Yisrael Beytenu leader Avigdor Liberman said Saturday he was confident Prime Minister Benjamin Netanyahu’s Likud party would push the long-time Israeli leader aside if he has no clear path to forming a government after next month’s elections.
“There are a lot of deserving people in Likud and whoever they decide to choose in [Netanyahu’s] place will be acceptable to be me,” Liberman was quoted saying by the Kan public broadcaster during a cultural event in the central town of Shoham.
“If Netanyahu doesn’t have 61 recommendations after the round of meetings with the president, it’s clear he’ll be replaced the next day,” the Yisrael Beytenu chief added.
Following the elections, all parties elected to the Knesset will consult with President Reuven Rivlin on who should be tasked with forming the government. The president will then select the lawmaker he believes has the best shot at putting together a coalition and is not legally bound to choose whoever has the largest number of recommendations.
Netanyahu received the support of a majority of Knesset members following elections in April and was tasked with forming a government, but was unable to do so after Liberman refused to join his prospective coalition unless a bill formalizing exemptions to mandatory military service for seminary students was passed without changes.
Coming up one seat short of a majority with Yisrael Beytenu, Netanyahu pushed through a vote to dissolve the Knesset and call fresh elections rather than have another lawmaker get a shot at assembling a coalition. It was the first time in Israel’s history that elections failed to result in a government.

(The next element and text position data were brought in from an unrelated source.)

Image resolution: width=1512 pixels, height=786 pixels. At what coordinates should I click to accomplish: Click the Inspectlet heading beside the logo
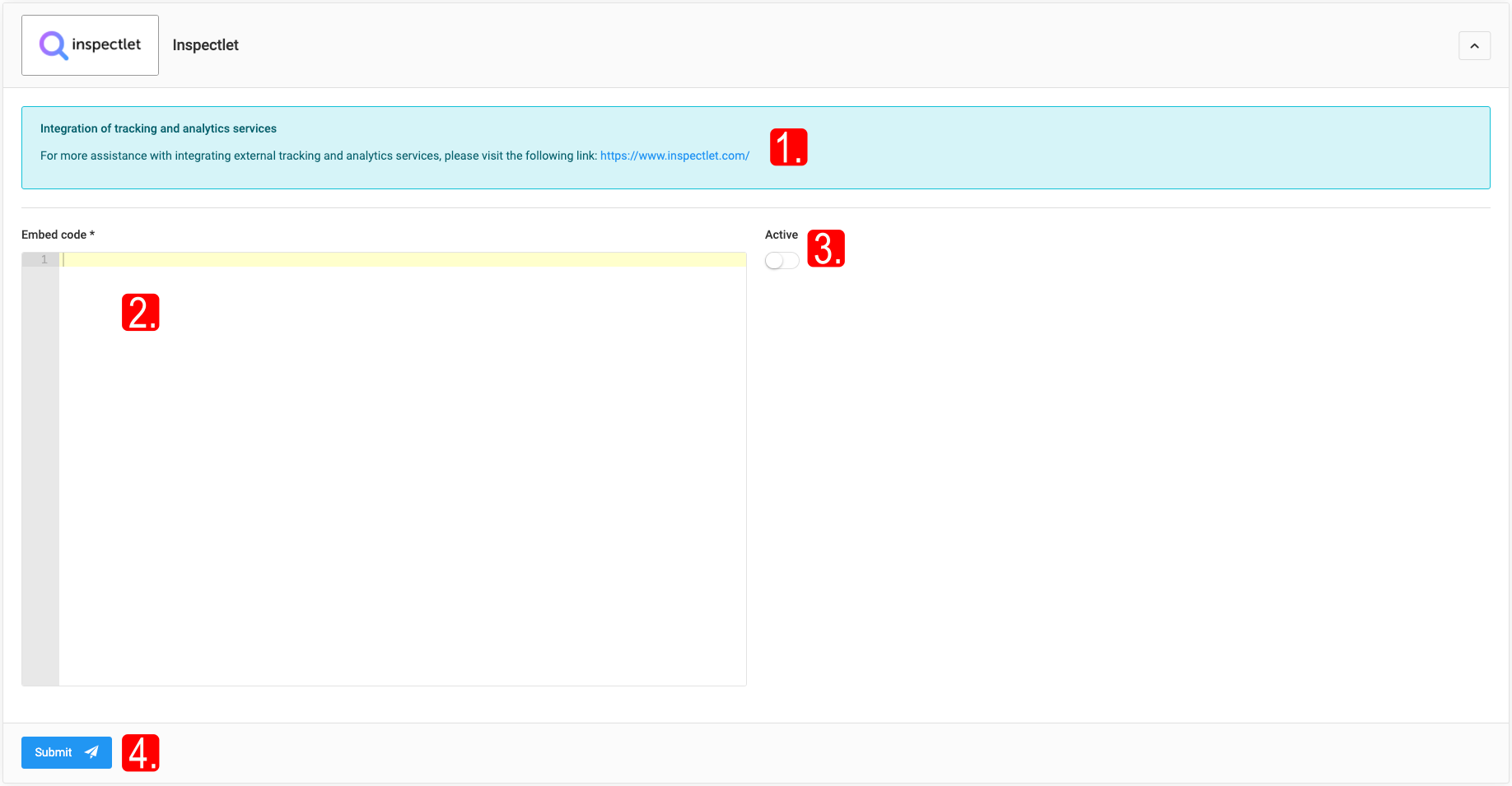point(204,45)
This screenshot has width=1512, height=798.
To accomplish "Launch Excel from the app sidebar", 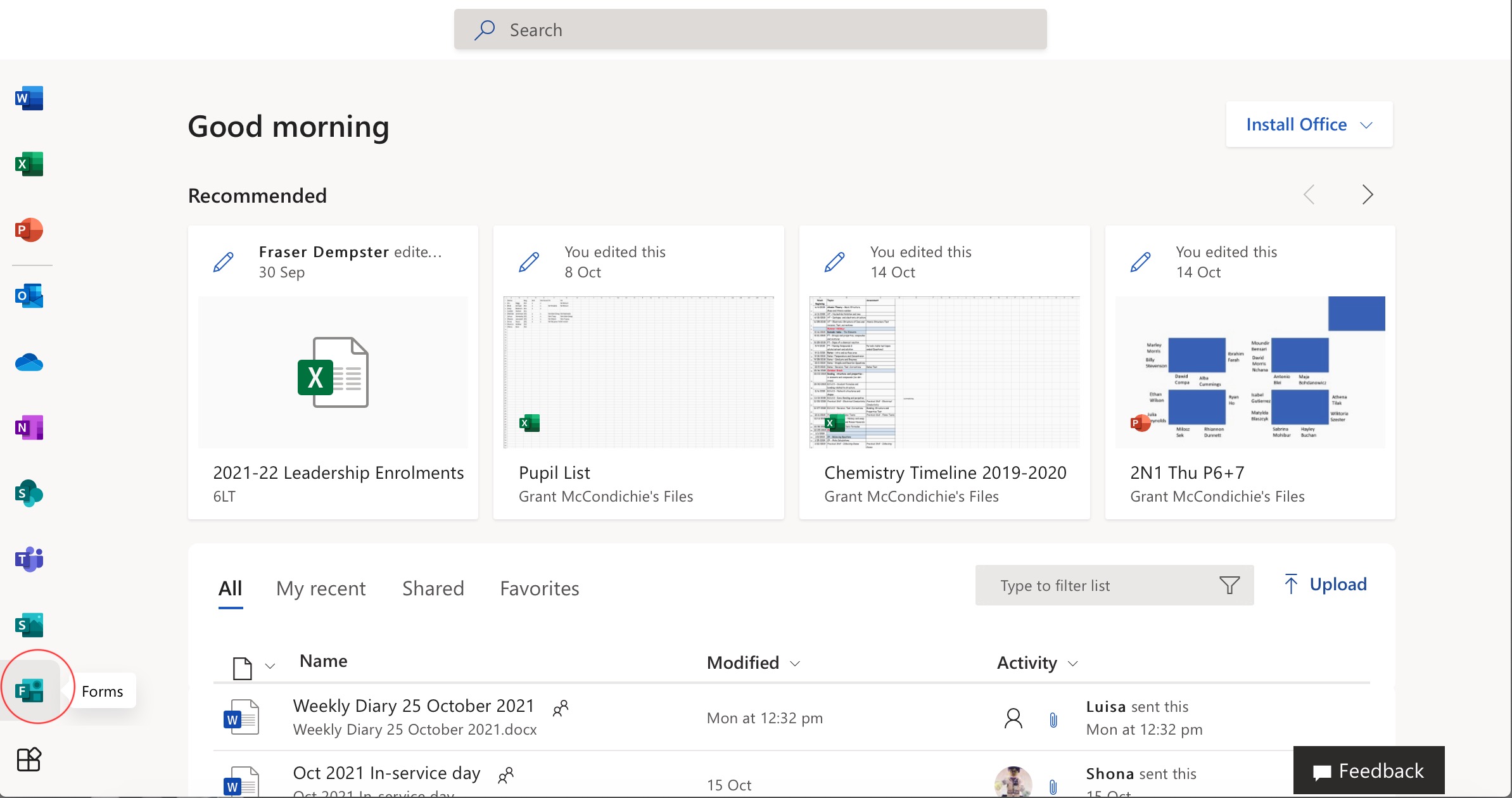I will pyautogui.click(x=29, y=164).
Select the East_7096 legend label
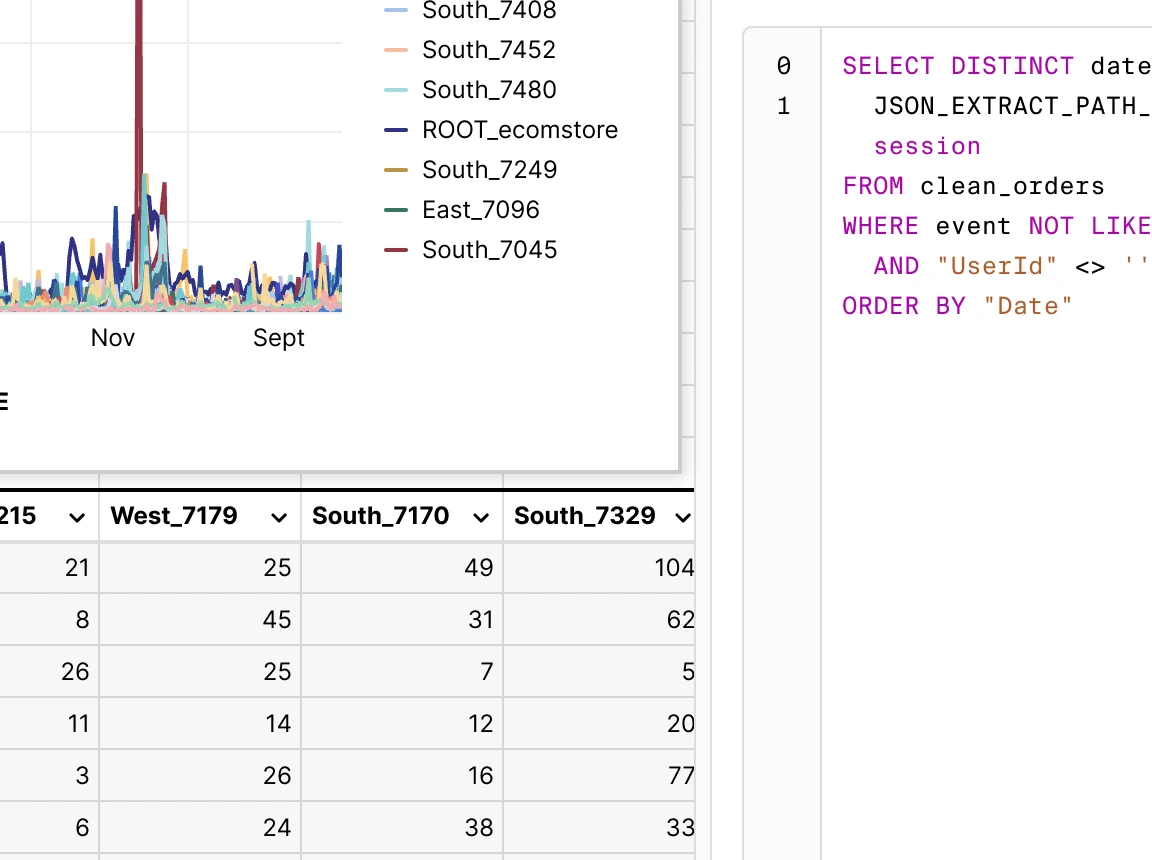Image resolution: width=1152 pixels, height=860 pixels. pos(480,210)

Recent opinion polls have forecast that together with right-wing and ultra-Orthodox parties, Likud will again come up short of the 61 seats needed for a ruling majority without Yisrael Beytenu.
Liberman has vowed to force a unity government of Yisrael Beytenu, Likud and Blue and White if neither Netanyahu or the latter party’s leader Benny Gantz are able to form a coalition without him after the September 17 elections.

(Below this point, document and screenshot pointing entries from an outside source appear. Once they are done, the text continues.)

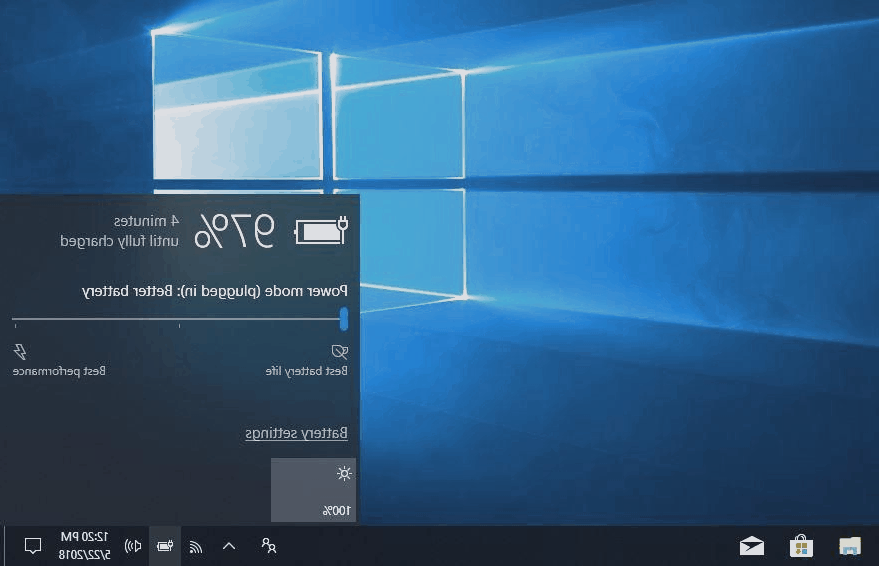Click the plugged-in battery icon beside 97%
This screenshot has height=566, width=879.
click(x=321, y=231)
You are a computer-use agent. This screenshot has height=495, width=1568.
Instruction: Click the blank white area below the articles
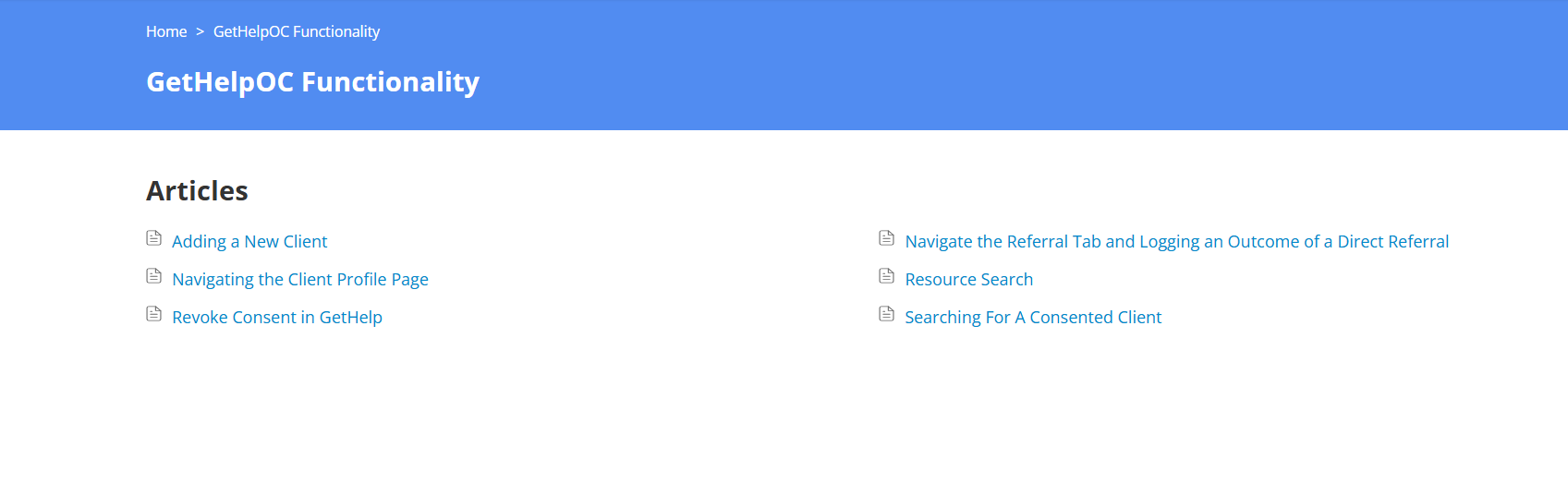784,416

Yisrael Beytenu is consistently polling around 10 seats, more than double its current tally and setting it up as a potential coalition kingmaker.
Earlier this month, Liberman said he would turn to another Likud lawmaker if Netanyahu spurns his proposed unity government, floating Knesset Speaker Yuli Edelstein as a possibility.
Edelstein distanced himself from the proposal and threw his support behind Netanyhau, who insinuated Liberman and Blue and White No. 2 Yair Lapid were planning a “shady plot” to push him from office.
A day after Liberman’s remarks, Likud’s top 40 candidates signed a pledge giving their unequivocal backing to Netanyahu and vowing not to replace him as party leader following the elections.